Improve Your Negotiations With The 5 Golden Rules.   LEARN THEM

Twenty years ago, when I was asked to teach negotiation at the Arizona State University College of Law, my predecessor suggested my students negotiate an exercise involving a neighbor who consistently blared loud music at night.

It sounds like an easy negotiation – just ask them to stop, right? Or suggest they put on headphones. But what if they refuse? What if they love loud music reverberating around their house after a hard day’s work?

Neighbor disputes can actually be quite complex and challenging.

What should you do? Here are some suggestions, which can also be helpful in other situations involving diverse parties who must constantly see each other.

1.     Find the right time and place to talk

The environment in which you communicate is critical. Find a time and place when you all can relax and talk without many distractions or deadlines. And don’t do this by e-mail or text. Talk in person, as it’s harder to say no in person than by phone or e-mail or text. Talking in person will also lessen the likelihood of miscommunications.

Also don’t do it when you’re angry and might say something you will regret later.

So if you know your neighbor likes to socially drink and you do too, bring over some beer or wine and see if they have time for a drink and to talk. Perhaps invite them over for coffee if they don’t drink.

2.     Start with small talk and rapport building

Don’t discount the small talk rapport-building phase of this conversation, especially in situations like these. Set the right tone and atmosphere. Explore some common interests. Perhaps you both have kids or like a certain sport.

One of our neighbors used to live in Wisconsin – where my wife grew up and where I went to college – and they went to college in Indiana where my wife went to law school.
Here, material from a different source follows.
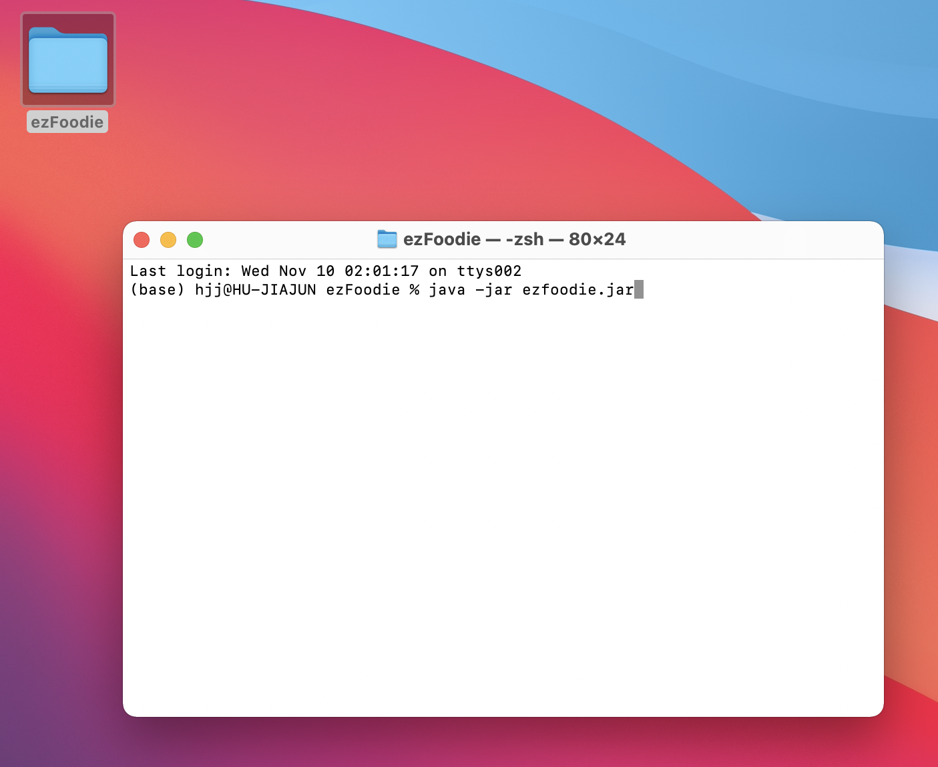Click the 80×24 size text in title bar
Viewport: 938px width, 767px height.
point(597,239)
Their son is also our son’s age with similar sports interests. Lots of common interests.

3.     Share how you feel and your interests

In a matter of fact way, let your neighbor know you have significant concerns about the loud music they have been playing. Share with them how it makes you feel. Tell them that you’ve always had an interest in the quiet nature of your home and in feeling at peace there. Express that their loud music has added stress in your life and is causing you to lose sleep, etc.

Use words like “I am sure you understand how I feel” and that “I suspect you might feel the same way if you were in my shoes.” Be empathetic.

4.     Acknowledge the legitimacy of their interests

Find out and acknowledge their interests, too. They probably have a privacy interest in listening to their own type of music in their own home. They likely also have an interest in being a good neighbor and not causing others’ problems. Maybe the high volume decreases their stress.

Listen carefully and deeply and make sure this is a two-way conversation. You don’t need to agree with their interests – but you should acknowledge and appreciate the legitimacy of them.

5.     Explore creative options that satisfy your mutual interests

Ask your neighbor to suggest how the two of you can satisfy your mutual interests. Perhaps they will suggest headphones or earphones. Or perhaps you could work out a schedule so they only play loud music when you are at work or stop it at a certain time.

6.     Avoid name-calling, blaming, threatening, and/or being adversarial

Doing any of these would likely lead to escalation and tit-for-tat – and not be in either neighbor’s interests. You may be neighbors for a long time.

Latz’s Lesson:  Picking the right time, place and atmosphere – and discussing options satisfying your mutual interests – will lead to good neighbors.